CCL11 is a chemokine eosinophil attractant involved in allergic reactions and is found to be upregulated in blood sera and in the CNS in aging individuals51. Although microglia express CCR3 surface receptors for the CCL11 chemokine and produce neurotoxic reactive oxygen species in response to CCL11, it is activated astrocytes that have primarily been found to produce CCL11, specifically in the presence of 0.01 µg/mL TNF-α and not microglia51. Our experiments utilizing a much higher concentration (0.3 µg/mL) of TNF-α promoted detectable amounts of CCL11 (> 60 pg/mL) in HMC3 microglia but neither cromolyn nor F-cromolyn significantly altered their CCL11 secretion (Supplementary Figure S5).

As this study focused on the ability of cromolyn and F-cromolyn to prevent cytokine and chemokine secretion in HMC3 microglia, imminent experiments with RNA sequencing, proteomic binding assays, and biomarker panels of multiple cell types are needed to fully verify whether the mechanism of action of cromolyn to prevent cytokine secretion may be due to more broadly altering upstream/downstream cytokine gene transcription or by specific inhibition of cellular export either through exocytosis or secretion through the constitutive secretory pathway.
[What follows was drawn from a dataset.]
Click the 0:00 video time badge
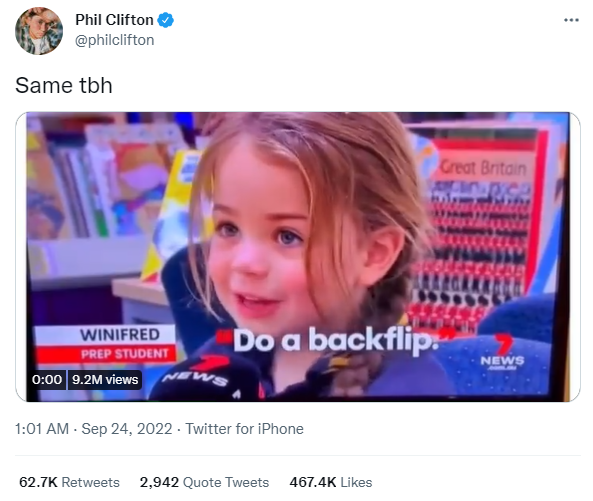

We have verified that HMC3 microglia exhibit robust inflammatory profiles when activated with TNF-α. Cromolyn and F-cromolyn are found to reduce the release of several key cytokines and chemokines related to neuroinflammation from TNF-α activated HMC3 microglia cells in a dose-dependent manner. Further, we found that cromolyn and F-cromolyn were able to prevent cell death in a dose-dependent manner compared to TNF-α activated controls. These results further expand our promising cromolyn platform for the potential treatment of neurodegenerative disorders to dampen the inflammatory profile of activated microglia.